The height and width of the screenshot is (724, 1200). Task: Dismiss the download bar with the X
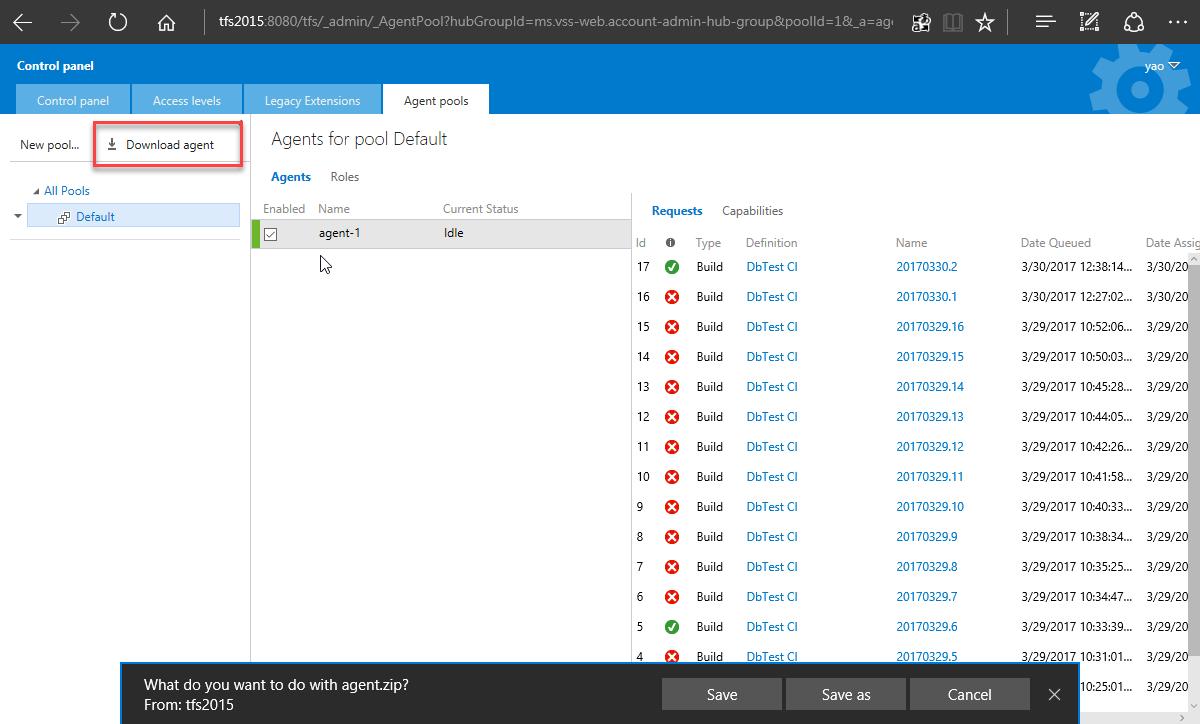[x=1054, y=695]
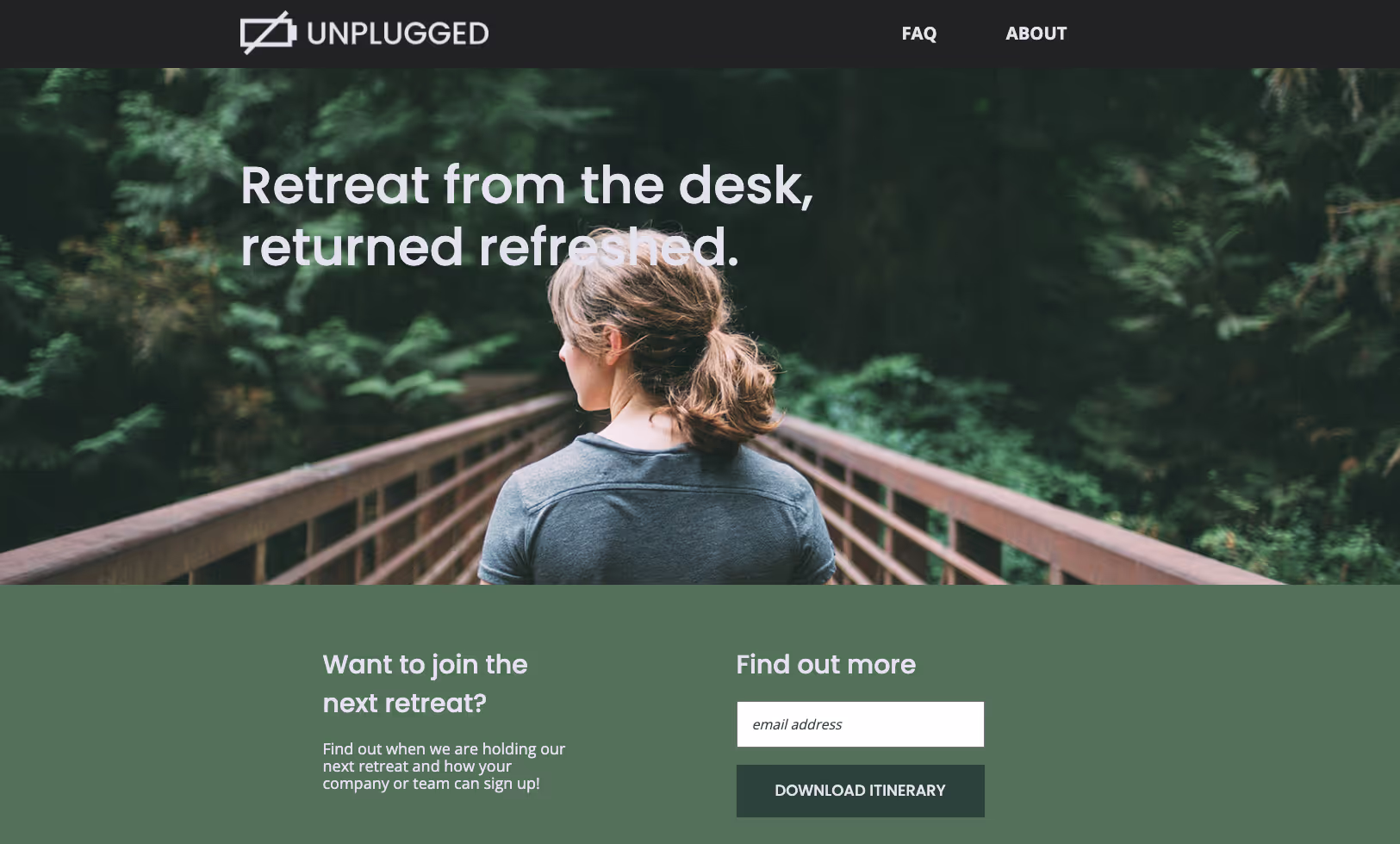
Task: Go to the ABOUT page
Action: pyautogui.click(x=1036, y=34)
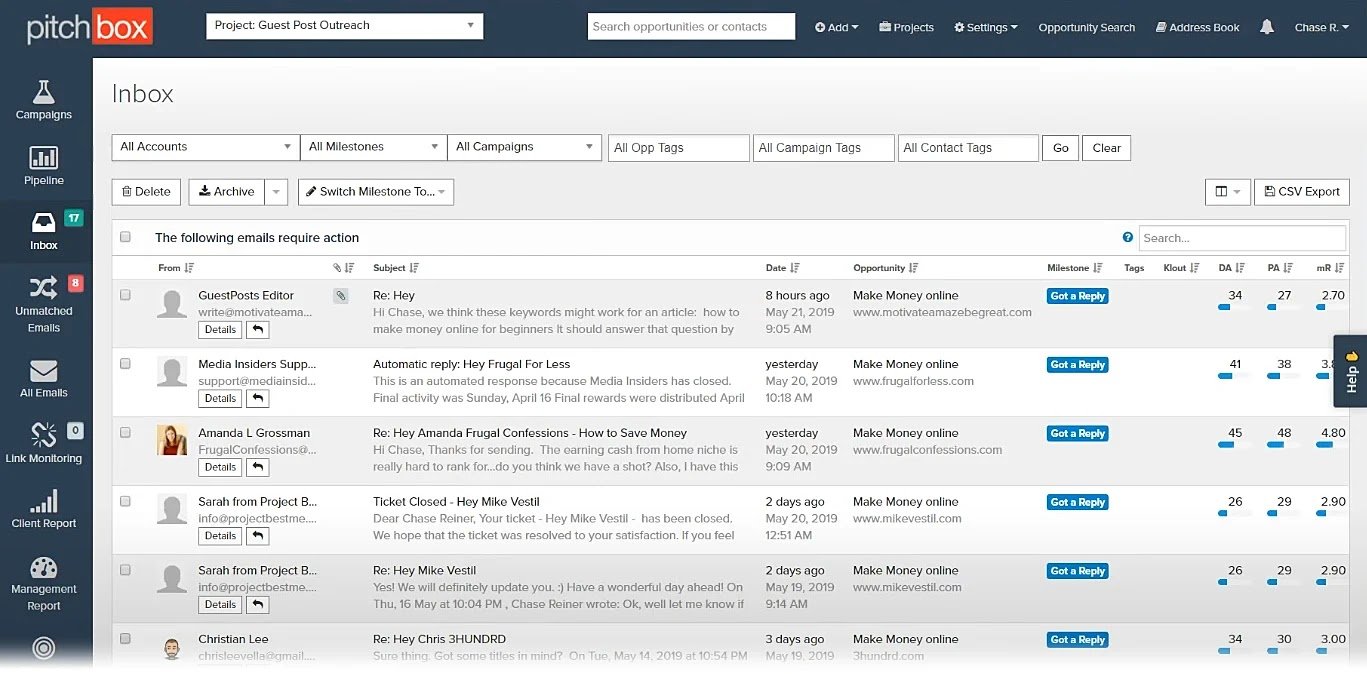This screenshot has height=674, width=1367.
Task: Open the Project: Guest Post Outreach selector
Action: click(343, 26)
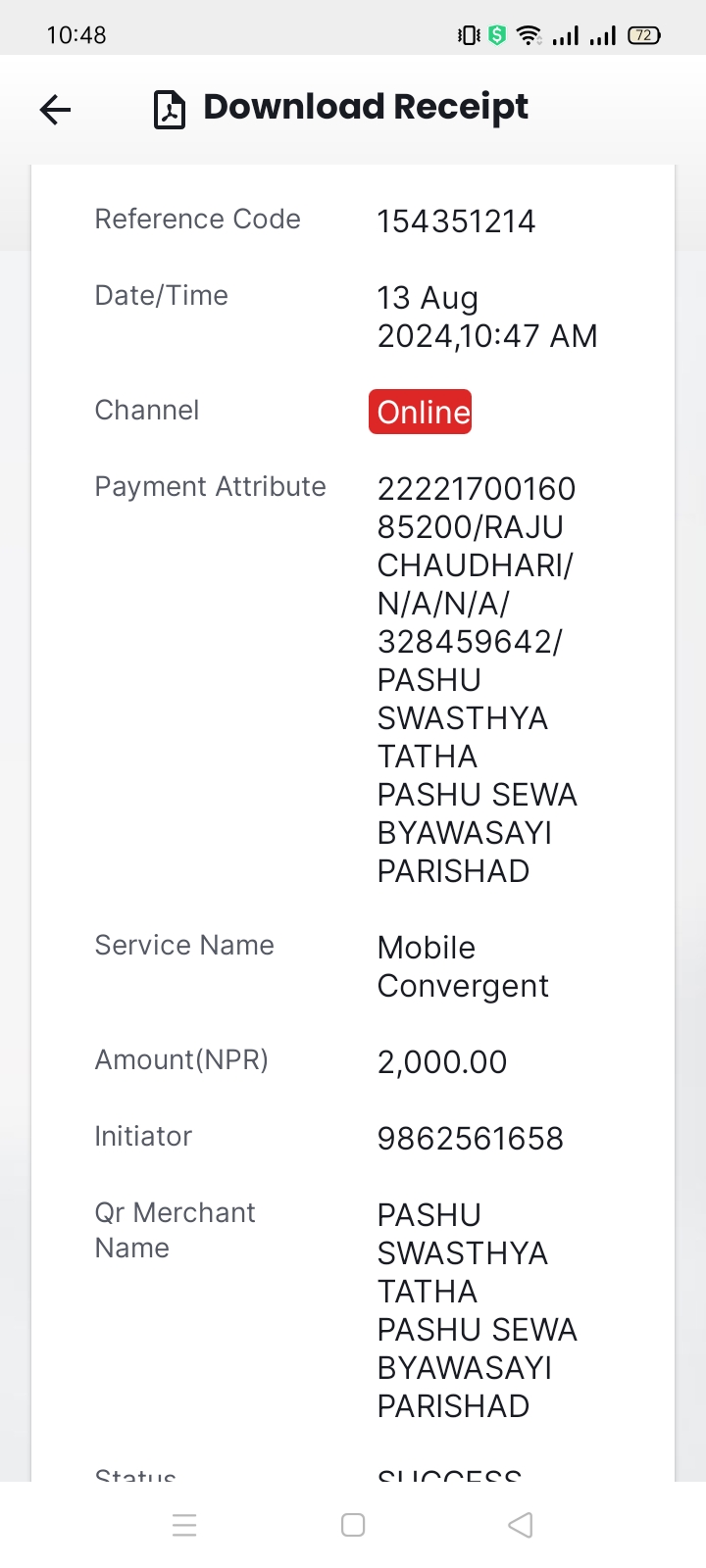Tap the date value 13 Aug 2024

pyautogui.click(x=487, y=317)
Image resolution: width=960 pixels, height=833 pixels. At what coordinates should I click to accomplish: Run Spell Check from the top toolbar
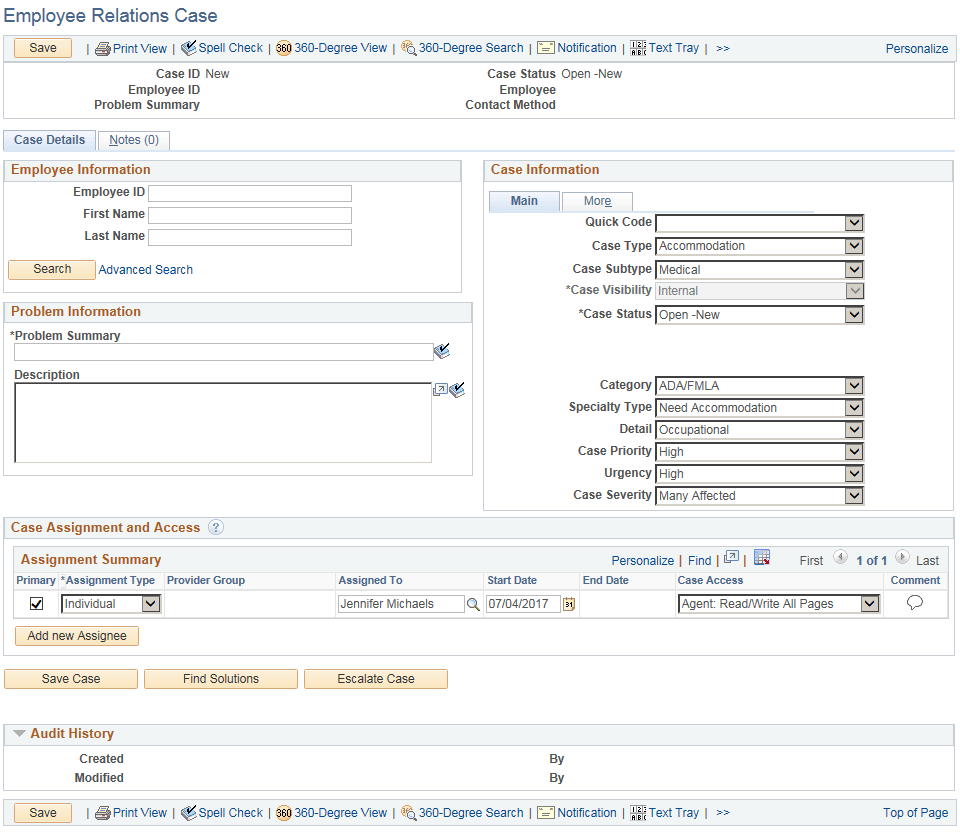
━━━━━━━━━━━━━━━━
All of the material should be reproduced exactly, apart from the pictures.

The height and width of the screenshot is (724, 1200). Task: Dismiss the download bar with the X
[x=1054, y=695]
Task: Go to the ABOUT page
Action: pyautogui.click(x=1036, y=34)
This screenshot has height=674, width=1367.
Task: Open the Project: Guest Post Outreach selector
Action: click(343, 26)
Tap the date value 13 Aug 2024

pyautogui.click(x=487, y=317)
Image resolution: width=960 pixels, height=833 pixels. At what coordinates should I click to accomplish: Run Spell Check from the top toolbar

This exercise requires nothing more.